- Reading passage:

- Born: 28 July 1941 Sydney, Australia
- Died: 28 November 2012 (aged 71) Sydney
- Occupations: Film director, writer, producer

= Albie Thoms =

Australian film director, writer and producer

Albie Thoms (28 July 1941 – 28 November 2012) was an Australian film director, writer, and producer.

==Biography==
Thoms was born in Sydney.

He was nominated for at the 1979 AFI Awards for Best Original Screenplay for the drama film Palm Beach. He is best known for his work with Ubu Films, the Sydney Filmmakers’ Co-operative, and the Yellow House. He made a number of short films.

As well as Polemics for a New Cinema (1978), Thoms wrote Surfmovies, (2000) a history of the Australian surfing film, published by Shore Thing, Noosa. His memoir ‘My Generation’ (2012) was published shortly after his death by Media21 publishing.

- Supplied material:

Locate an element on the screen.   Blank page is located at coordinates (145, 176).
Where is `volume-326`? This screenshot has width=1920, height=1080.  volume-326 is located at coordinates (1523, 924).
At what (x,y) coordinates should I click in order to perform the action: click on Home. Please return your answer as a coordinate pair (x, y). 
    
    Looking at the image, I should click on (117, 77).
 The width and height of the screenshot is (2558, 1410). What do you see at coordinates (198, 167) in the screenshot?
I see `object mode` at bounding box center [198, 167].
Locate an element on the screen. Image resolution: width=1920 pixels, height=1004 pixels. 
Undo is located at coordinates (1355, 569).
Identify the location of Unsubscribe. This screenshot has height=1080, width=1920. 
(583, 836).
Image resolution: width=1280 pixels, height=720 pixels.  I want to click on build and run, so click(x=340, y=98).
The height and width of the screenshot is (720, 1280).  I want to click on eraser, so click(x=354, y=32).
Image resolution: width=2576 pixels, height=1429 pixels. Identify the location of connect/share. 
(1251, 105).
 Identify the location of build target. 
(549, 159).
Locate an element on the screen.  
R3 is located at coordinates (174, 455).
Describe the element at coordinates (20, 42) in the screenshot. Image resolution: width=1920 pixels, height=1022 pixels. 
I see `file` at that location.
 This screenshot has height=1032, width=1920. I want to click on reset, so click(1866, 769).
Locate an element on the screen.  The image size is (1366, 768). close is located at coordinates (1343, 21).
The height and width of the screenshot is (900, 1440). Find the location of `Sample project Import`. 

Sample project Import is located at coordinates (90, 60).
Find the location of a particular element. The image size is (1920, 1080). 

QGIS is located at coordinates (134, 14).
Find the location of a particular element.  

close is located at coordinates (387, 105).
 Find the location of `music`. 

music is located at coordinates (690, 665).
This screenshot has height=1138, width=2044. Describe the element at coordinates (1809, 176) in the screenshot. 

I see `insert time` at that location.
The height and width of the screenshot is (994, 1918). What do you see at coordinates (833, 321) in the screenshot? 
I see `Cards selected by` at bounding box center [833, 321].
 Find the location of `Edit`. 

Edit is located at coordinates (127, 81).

- Aim 1: Duplicate the passage of the Albie Thoms article from "Albie Thoms (28" up to and including "of short films.".
- Aim 2: Turn the paragraph of the Albie Thoms article that begins "As well as Polemics" into a short list that keeps its main facts.

- Full response 1:
Albie Thoms (28 July 1941 – 28 November 2012) was an Australian film director, writer, and producer.

==Biography==
Thoms was born in Sydney.

He was nominated for at the 1979 AFI Awards for Best Original Screenplay for the drama film Palm Beach. He is best known for his work with Ubu Films, the Sydney Filmmakers’ Co-operative, and the Yellow House. He made a number of short films.

- Full response 2:
Books by Thoms:
- Polemics for a New Cinema (1978)
- Surfmovies (2000): a history of the Australian surfing film, published by Shore Thing, Noosa
- My Generation (2012): a memoir, published by Media21 publishing shortly after his death